Asegúrese de que cargan los coches de policía con todos los sacos de harina que puedan.

El agente no entendía para qué quería el inspector Carrasquilla tanta harina, pero no dudó en cumplir
las órdenes.

Cuando llegó el aviso de un nuevo robo, todos los policías disponibles acudieron a la escena del delito.

-Cojan cada uno un saco de harina y distribúyanse por todo el lugar -dijo el inspector Carrasquilla-.
Cuando cuente tres, dispersen la harina. El bulto con forma de persona que aparecerá en algún lugar
será el ladrón camaleón. Una, dos y… ¡tres!

-¡Ahí, ahí está! -gritó uno de los agentes-. Sobre el mostrador.

-Señor ladrón camaleón, está usted detenido por múltiples delitos de robo -le dijo el inspector
Carrasquilla mientras le ponía las esposas.

Y así fue como el león camaleón fue atrapado, usando su propio truco.

-¡Ay!, si no hubiera sido tan arrogante y hubiera mantenido la boca callada... -decía el ladrón mientras
se lo llevaban a comisaría.
El rey que no sabía leer

Había una vez un poderoso rey. Todo el mundo vivía feliz y en paz, pero el rey ocultaba un gran
secreto: no sabía leer y se avergonzaba por ello, no quería que nadie lo supiera. Si alguien lo descubría,
su reinado correría peligro. Al menos eso es lo que él creía.

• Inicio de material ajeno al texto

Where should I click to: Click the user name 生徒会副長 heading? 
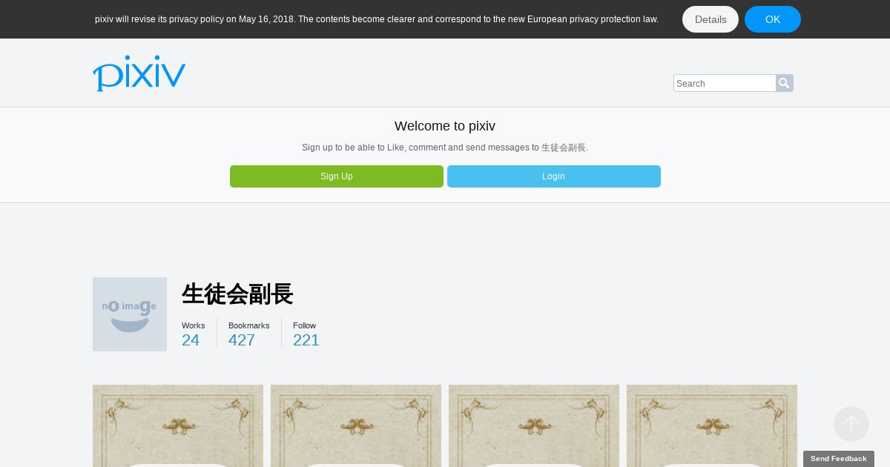pyautogui.click(x=237, y=294)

Un día llegó una carta al palacio. El rey, como siempre, hizo que su asistente la abriera y que, de paso,
la leyera, siempre se las ingeniaba para parecer ocupado cuando llegaba algo que había que leer.

Pero el asistente apenas sabía leer. Nadie le había dicho que tenía que saber leer para ocupar ese puesto,
y por eso no había dicho nada. Y, como le daba vergüenza reconocerlo, decidió inventarse lo que no
entendía

-Es una declaración de guerra, señor -dijo el asistente-. El rey vecino lo invita a batirse en duelo con él.
El que gane se quedará con todo. Le pide que vaya mañana a la hora comer con sus mejores galas.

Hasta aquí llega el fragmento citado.